- What the task asks -
All lines from the one that contains "Task: Click the power button icon" through the final line of the entries must be repeated exactly. No other lines belong in the output.

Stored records
-- -- --

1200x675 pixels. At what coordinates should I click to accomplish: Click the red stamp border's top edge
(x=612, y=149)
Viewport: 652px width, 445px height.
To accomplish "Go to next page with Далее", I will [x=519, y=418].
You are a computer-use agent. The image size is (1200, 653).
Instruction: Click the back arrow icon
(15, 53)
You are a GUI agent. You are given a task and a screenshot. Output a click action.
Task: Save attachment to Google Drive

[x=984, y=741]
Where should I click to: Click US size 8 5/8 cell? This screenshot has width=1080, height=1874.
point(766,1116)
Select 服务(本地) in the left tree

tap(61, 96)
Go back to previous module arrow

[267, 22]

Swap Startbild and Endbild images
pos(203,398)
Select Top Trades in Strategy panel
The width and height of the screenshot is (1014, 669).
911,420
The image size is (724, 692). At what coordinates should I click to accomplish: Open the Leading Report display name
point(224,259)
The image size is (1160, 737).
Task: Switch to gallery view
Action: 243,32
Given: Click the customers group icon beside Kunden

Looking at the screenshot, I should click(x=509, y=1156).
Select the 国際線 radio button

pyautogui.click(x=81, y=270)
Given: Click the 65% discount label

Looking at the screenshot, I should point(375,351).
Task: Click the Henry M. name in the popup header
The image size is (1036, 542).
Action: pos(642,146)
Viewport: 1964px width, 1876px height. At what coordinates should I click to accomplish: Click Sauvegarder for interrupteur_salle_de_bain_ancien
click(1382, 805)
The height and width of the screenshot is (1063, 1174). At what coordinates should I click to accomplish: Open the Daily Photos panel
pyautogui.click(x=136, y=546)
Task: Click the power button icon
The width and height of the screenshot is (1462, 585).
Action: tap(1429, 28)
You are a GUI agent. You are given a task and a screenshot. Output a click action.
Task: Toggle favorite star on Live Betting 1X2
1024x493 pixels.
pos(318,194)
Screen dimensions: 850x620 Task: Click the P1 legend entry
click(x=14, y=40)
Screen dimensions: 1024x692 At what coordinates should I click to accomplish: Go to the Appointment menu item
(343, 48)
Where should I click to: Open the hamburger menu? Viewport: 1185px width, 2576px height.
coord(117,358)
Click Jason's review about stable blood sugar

-- -- --

- Task solution -
Task: Click the power button icon
The width and height of the screenshot is (1462, 585).
Action: tap(1429, 28)
You are a GUI agent. You are given a task and a screenshot. Output a click action.
Task: Toggle favorite star on Live Betting 1X2
1024x493 pixels.
pos(318,194)
Screen dimensions: 850x620 Task: Click the P1 legend entry
click(x=14, y=40)
Screen dimensions: 1024x692 At what coordinates should I click to accomplish: Go to the Appointment menu item
(343, 48)
Where should I click to: Open the hamburger menu? Viewport: 1185px width, 2576px height.
coord(117,358)
Click Jason's review about stable blood sugar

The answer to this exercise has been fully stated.